Oliver Kreuzer soll neuer Sportchef beim Hamburger SV werden. Nach übereinstimmenden Medienberichten hat sich der Aufsichtsrat des norddeutschen Bundesliga-Traditionsklubs auf den ehemaligen Profi als Nachfolger des beurlaubten Dänen Frank Arnesen geeinigt.

Allerdings muss der HSV für Kreuzer noch die Freigabe aus dem bis 2014 laufenden Vertrag beim Karlsruher SC erreichen. Der Zweitliga-Aufsteiger will dem 47-Jährigen keine Steine in den Weg legen, strebt aber eine Ablösesumme an. Der Verein sei "grundsätzlich bereit", Kreuzer gehen zu lassen, erklärte Präsident Ingo Wellenreuther gegenüber Sky Sport News HD. Allerdings erwarte der KSC eine "entsprechende Entschädigungsleistung".

Das Profil passt

Vom HSV-Aufsichtsrat gab es dazu zunächst weder eine Bestätigung noch ein Dementi. Aufsichtsratschef Manfred Ertel hatte jüngst betont, erst etwas zur Sache mitteilen zu wollen, wenn es auch spruchreif sei. Dazu müssten die in der Vergangenheit oft uneins aufgetretenen Kontrolleure im Aufsichtsrat eine Zwei-Drittel-Mehrheit finden. Es sind acht von elf Stimmen nötig.

Für Kreuzer spricht auch, dass er Thorsten Fink schon lange gut kennt. Der HSV-Coach hatte nach der Trennung von Arnesen gefordert, der Neue müsse "gut zu mir passen". Beide Ex-Profis liegen nach Aussage des einst für den KSC und Bayern München in der 1. Liga aktiven Kreuzer "schon seit Jahren auf einer Wellenlänge".

Schmadtke wohl außen vor

Zudem passt Kreuzer ins Anforderungsprofil des klammen HSV: Er hat nachgewiesen, dass mit kleinem Geld auch größere Erfolge möglich sind.

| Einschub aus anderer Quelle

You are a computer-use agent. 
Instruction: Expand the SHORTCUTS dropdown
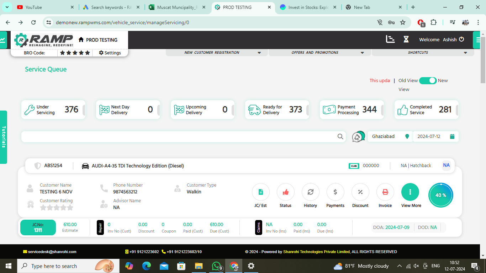(x=422, y=52)
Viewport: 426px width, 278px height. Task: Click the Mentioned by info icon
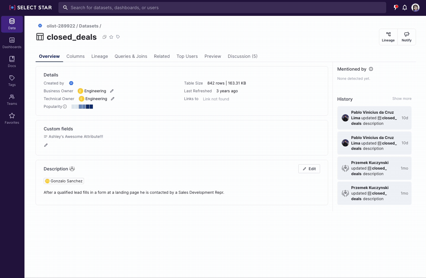pos(371,69)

Und verstanden, beim schwach in die Saison gestarteten KSC Ruhe zu bewahren, so dass der Klub letztlich sogar noch als Meister den Sprung zurück in die 2. Liga schaffte.

Der kürzlich bei Hannover 96 ausgeschiedene und bisher als Favorit gehandelte Jörg Schmadtke scheint damit aus dem Rennen. Beide Kandidaten hatten sich am Donnerstag erstmals dem Aufsichtsrat vorgestellt und warten nun auf den offiziellen Bescheid aus Hamburg.